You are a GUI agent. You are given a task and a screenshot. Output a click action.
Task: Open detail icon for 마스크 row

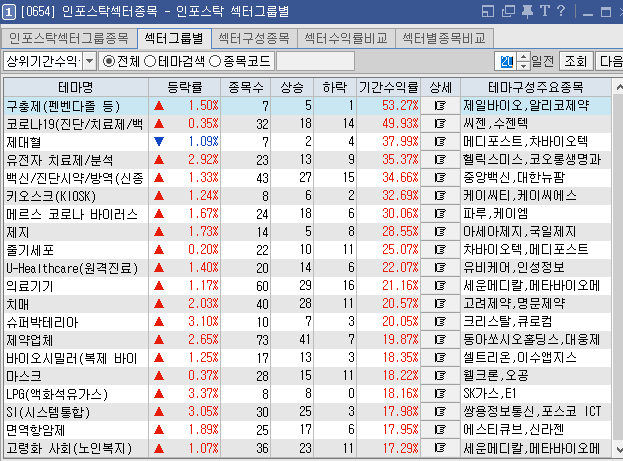click(x=439, y=375)
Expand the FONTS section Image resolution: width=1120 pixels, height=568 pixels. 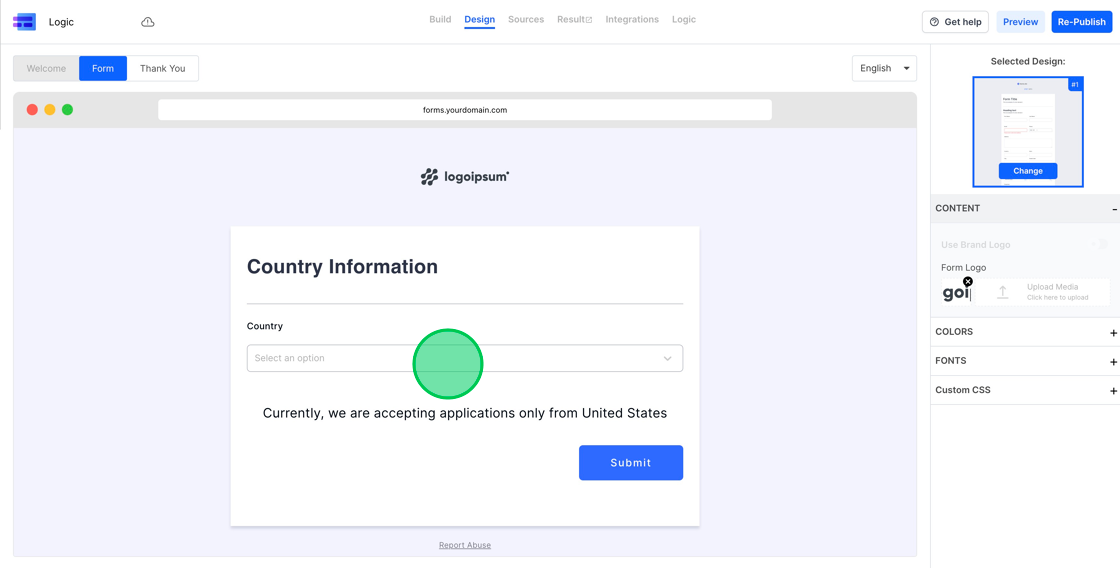[x=1113, y=361]
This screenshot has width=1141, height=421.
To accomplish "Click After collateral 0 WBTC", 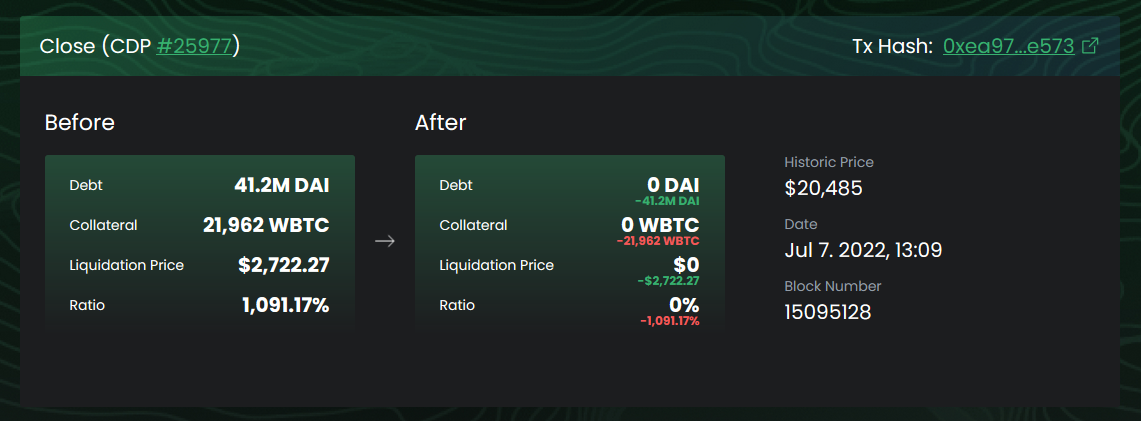I will 660,225.
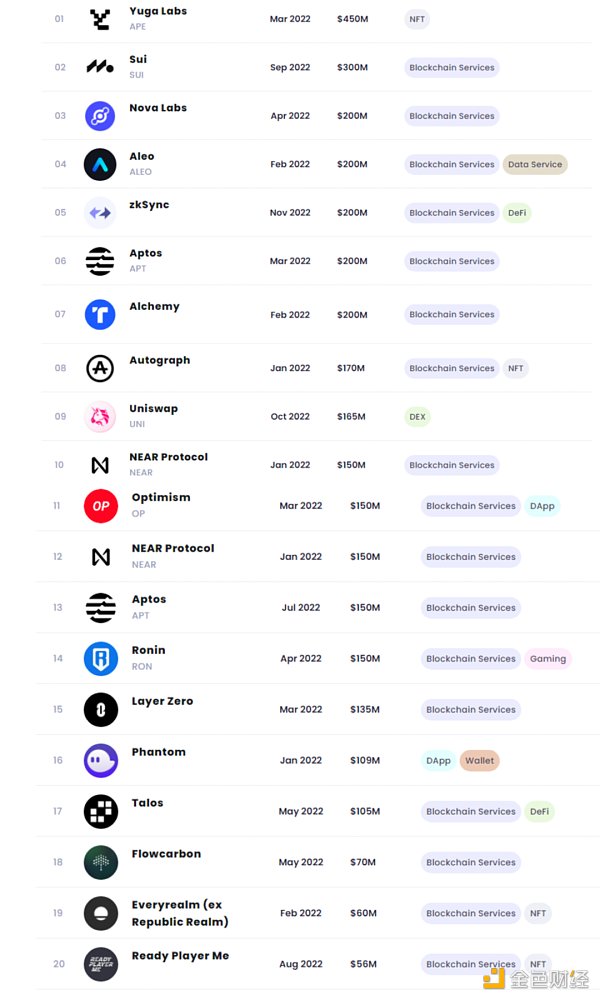Click the Yuga Labs logo icon

100,19
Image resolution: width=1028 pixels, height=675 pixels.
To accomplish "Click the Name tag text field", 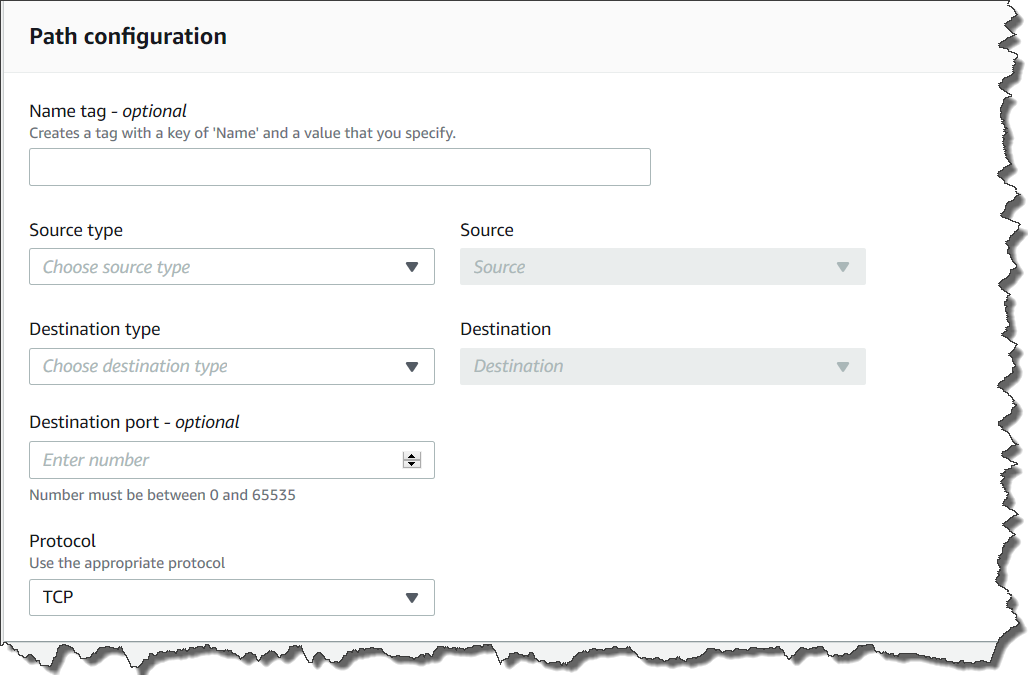I will click(x=339, y=167).
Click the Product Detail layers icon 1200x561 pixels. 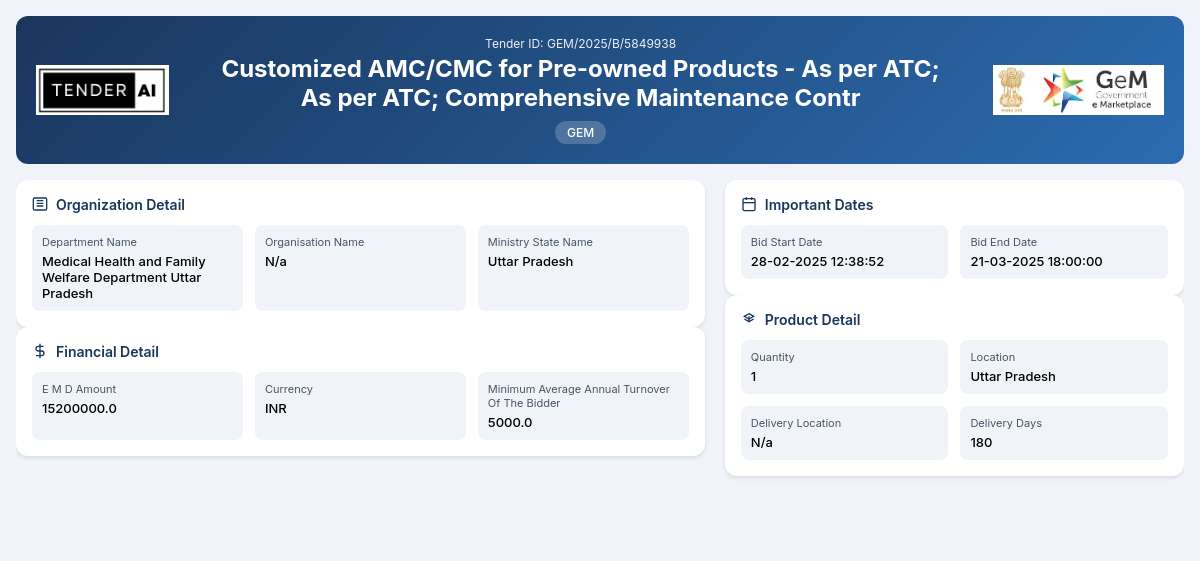(749, 319)
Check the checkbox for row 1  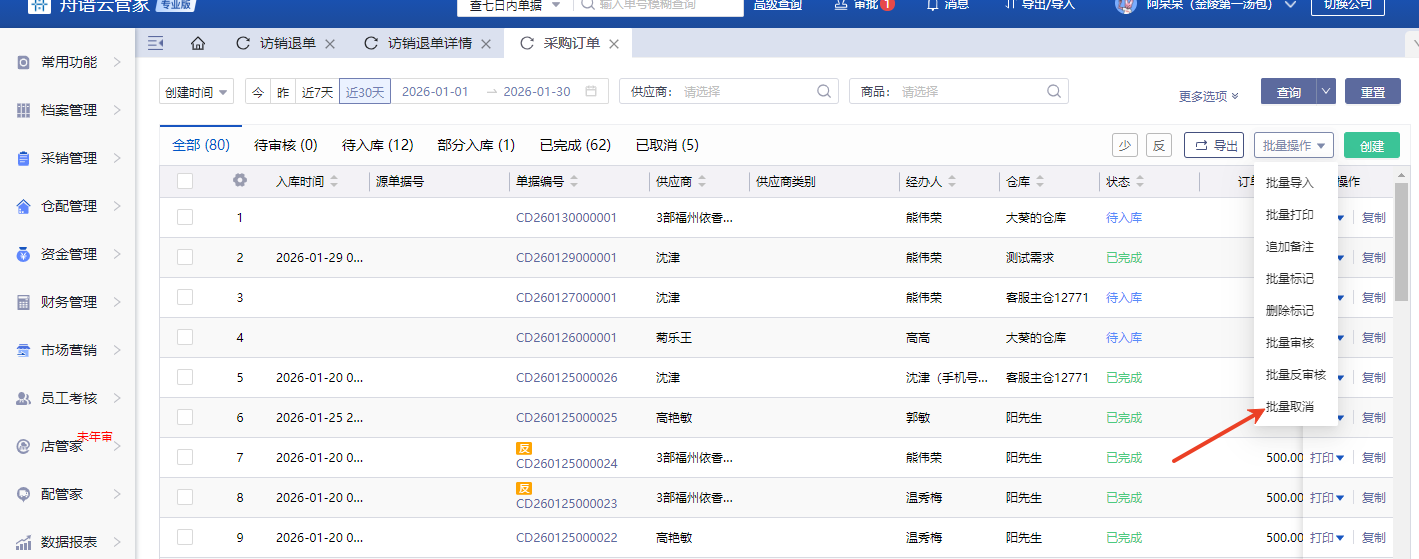coord(185,217)
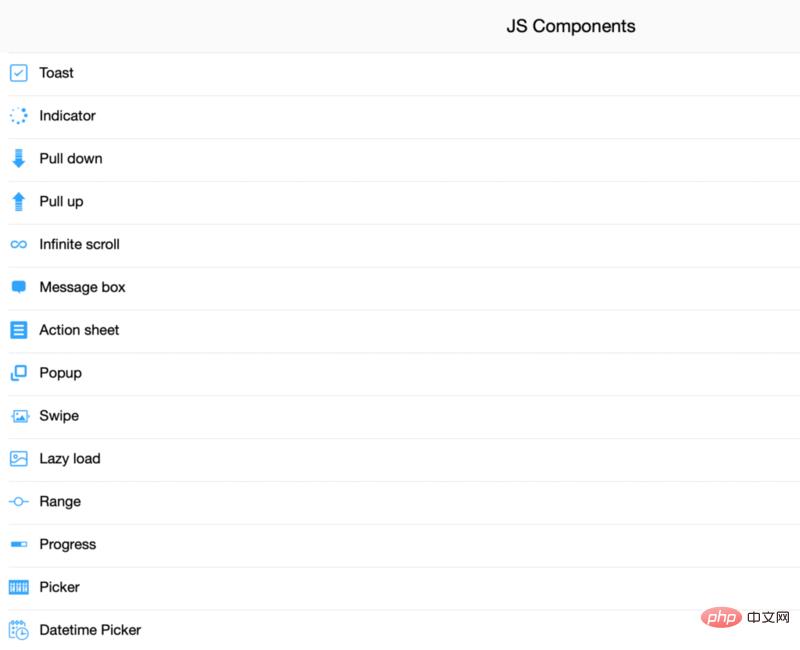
###
• WORK INSTRUCTION
Note every line in the material with "screenshot" and copy it.

• ANSWER BELOW
You are a GUI agent. You are given a task and a screenshot. Output a click action.
This screenshot has width=1141, height=421.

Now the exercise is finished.